MetallicPriest
MetallicPriest

Reputation: 30765

Is it possible to peg a memory location to a cache

It is possible that a variable in user space program is fixed to a cache location?

Upvotes: 0

Views: 200

Answers (3)

@MetallicPriest, you keep asking mysterious questions without motivating them enough..... You should try, when asking questions here, to ask a question with a short & precise phrase -you do that very well- and then to motivate and give the context of your question in a whole paragraph (you never do that, and you really should). If possible, also give pointers to the current state of your mysterious software (e.g. a public GIT repository).

AFAIK, for an application program on Linux (at least x86 or AMD64), the processor cache (if it is this cache you are speaking of) almost does not exist (i.e. is not really visible from the application point of view).

However, the process might (or not) have some machine instructions to deal with the cache. AFAIK, these are model specific (i.e. an AMD Phenom processor might behave differently than an Intel i7).

Fortunately for you, the latest GCC compiler is able (when optimizing) to generate cache related instructions. It also gives you some cache related builtins like __builtin___clear_cache or __builtin_prefetch. However, be aware that these builtins have imprecise meaning, and are implemented in various ways, and probably depend of your optimization options and your target specific options given to gcc

And probably the volatile attribute of GCC may help you w.r.t. caching (by "removing" it).

At last, a variable (in an application program on Linux) cannot always stay in the cache. For instance, since context switches are initiated by the kernel, a cache line will become used by another process (and its data) from time to time. Actually, the kernel is even sometimes moving an active process from one core to another of your multi-core desktop processor!

Upvotes: 3

Brendan
Brendan

Reputation: 37232

In general, it is possible to do it in some way on most modern CPUs; either by using explicit support in the CPU (which 80x86 doesn't support), by hacks (e.g. loading it into the cache and then disabling cache line fills on modern 80x86), or by preventing other data from causing the cache line/s to be evicted via. other means (e.g. pound the daylights out of the CPU with "CLFLUSH" regularly).

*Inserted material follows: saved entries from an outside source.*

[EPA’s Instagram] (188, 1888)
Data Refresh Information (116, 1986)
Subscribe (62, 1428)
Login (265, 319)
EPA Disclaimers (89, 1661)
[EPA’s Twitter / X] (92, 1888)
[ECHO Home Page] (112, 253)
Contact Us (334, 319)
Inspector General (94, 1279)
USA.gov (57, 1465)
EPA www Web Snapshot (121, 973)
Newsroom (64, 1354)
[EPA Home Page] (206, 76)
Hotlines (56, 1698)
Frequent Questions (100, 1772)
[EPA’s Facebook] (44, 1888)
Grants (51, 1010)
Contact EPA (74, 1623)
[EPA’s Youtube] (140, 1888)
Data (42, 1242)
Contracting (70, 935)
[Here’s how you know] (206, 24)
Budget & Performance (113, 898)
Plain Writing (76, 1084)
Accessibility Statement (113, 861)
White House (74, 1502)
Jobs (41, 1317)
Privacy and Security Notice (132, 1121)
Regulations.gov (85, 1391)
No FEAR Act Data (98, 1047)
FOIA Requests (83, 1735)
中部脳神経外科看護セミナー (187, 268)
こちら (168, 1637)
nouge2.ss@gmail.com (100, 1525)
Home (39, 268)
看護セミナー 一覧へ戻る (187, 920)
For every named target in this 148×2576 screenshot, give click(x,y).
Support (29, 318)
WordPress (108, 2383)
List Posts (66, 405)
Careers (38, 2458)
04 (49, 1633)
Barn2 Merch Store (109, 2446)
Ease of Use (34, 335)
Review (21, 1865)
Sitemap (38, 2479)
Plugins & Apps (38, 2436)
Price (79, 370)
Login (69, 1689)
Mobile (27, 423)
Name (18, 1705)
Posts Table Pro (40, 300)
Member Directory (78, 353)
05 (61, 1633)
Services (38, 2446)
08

However "in general" doesn't mean "for Linux specifically". I doubt Linux supports these things, especially for user-space processes.

The reason why I doubt Linux supports it is that there is no sane reason for Linux (or any other general purpose OS) to support it. If something is used regularly then it'll be in the CPU's cache anyway; and if something isn't used regularly then you don't want it to waste space in the cache and slow everything else down.

There are only really 3 sane reasons for it. The first is firmware code that runs before RAM chips are initialised (which I doubt applies here). The second reason is extreme "hard real time" where the extra latency of a cache miss can't be tolerated (which I doubt applies here and probably doesn't apply anywhere else either). The third reason is to work around special cases where the normal "least recently used" eviction policy of caches leads to problems (like cache pollution) where there's much better ways of fixing/avoiding these problems (e.g. prevent the unnecessary data from being cached, or flush it soon after it gets into the cache).

Basically, I'm suggesting that you think you might want to force something to stay in the cache, but you actually don't want to force something to stay in the cache.

Upvotes: 2

starrify
starrify

Reputation: 14751

Sorry dude but as far as I know, this can't be done in user space but only in kernel space.